┌─ Texte fourni

La Cour de cassation rejette le pourvoi formé par l'employeur. Rappelant la définition de la sanction disciplinaire prévue à l'article L. 122-40 du Code du travail ([lxb=L5578ACL] ; selon ce texte, "constitue une sanction toute mesure, autre que les observations verbales, prise par l'employeur à la suite d'un agissement du salarié considéré par lui comme fautif, que cette mesure soit de nature à affecter immédiatement ou non la présence du salarié dans l'entreprise, sa fonction, sa carrière ou sa rémunération ") et s'appuyant sur les constatations de la cour d'appel, elle en tire la conséquence que la mutation de la salariée à un autre emploi constituait une sanction disciplinaire.
Elle poursuit en énonçant que "l'employeur a, en vertu de l'article L. 932-2 du Code du travail ([lxb=L6946ACA]), l'obligation d'assurer l'adaptation de ses employés à l'évolution de leurs emplois". Or, la cour d'appel ayant relevé que "l'employeur avait sciemment maintenu la salariée à un poste qu'elle était incapable de tenir, a caractérisé un abus de droit". Par conséquent, "l'insuffisance de résultats de l'intéressée dans l'accomplissement de ses nouvelles fonctions ne pouvait constituer une cause sérieuse de licenciement".
Depuis peu, la Cour de cassation considère que les objectifs peuvent être définis unilatéralement par l'employeur dans le cadre de son pouvoir de direction (Cass. soc., 14 novembre 2000, n° 98-42.371, [lxb=A7799AHC] ; Cass. soc., 22 mai 2001, n° 99-41.838, [lxb=A5360AGM]). Mais le seul fait que le salarié n'ait pas atteint les objectifs (fixés soit au contrat, soit de manière unilatérale) ne peut constituer une cause réelle et sérieuse de licenciement (Cass. soc., 23 janvier 2002, n° 99-44.154, [lxb=A8174AXZ]). Pour que l'insuffisance de résultats reprochée au salarié puisse éventuellement fonder son licenciement, les objectifs prescrits au salarié doivent être réalistes (c'est-à-dire réalisables, compatibles avec le marché), et le salarié doit être en faute de ne pas les avoir atteints (arrêts précités) ; le licenciement ne sera justifié que si l'insuffisance professionnelle ou la faute du salarié est démontrée (Cass. soc., 12 février 2002, n° 99-42.878, [lxb=A9888AXI]). L'insuffisance de résultats reprochée au salarié doit ressortir de sa faute exclusive.

└─
┌─ Extrait des données

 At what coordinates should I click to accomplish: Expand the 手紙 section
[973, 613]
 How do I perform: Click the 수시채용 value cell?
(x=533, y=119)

└─

#### Tâche demandée A
Relevez dans le texte fourni tous les arrêts de la chambre sociale de la Cour de cassation cités, avec leur date et leur numéro.
#### Tâche demandée B
Recopiez tout le passage du texte fourni qui va de « La Cour de cassation rejette » jusqu'à « une sanction disciplinaire. ».

#### Solution complète A
- Cass. soc., 14 novembre 2000, n° 98-42.371
- Cass. soc., 22 mai 2001, n° 99-41.838
- Cass. soc., 23 janvier 2002, n° 99-44.154
- Cass. soc., 12 février 2002, n° 99-42.878

#### Solution complète B
La Cour de cassation rejette le pourvoi formé par l'employeur. Rappelant la définition de la sanction disciplinaire prévue à l'article L. 122-40 du Code du travail ([lxb=L5578ACL] ; selon ce texte, "constitue une sanction toute mesure, autre que les observations verbales, prise par l'employeur à la suite d'un agissement du salarié considéré par lui comme fautif, que cette mesure soit de nature à affecter immédiatement ou non la présence du salarié dans l'entreprise, sa fonction, sa carrière ou sa rémunération ") et s'appuyant sur les constatations de la cour d'appel, elle en tire la conséquence que la mutation de la salariée à un autre emploi constituait une sanction disciplinaire.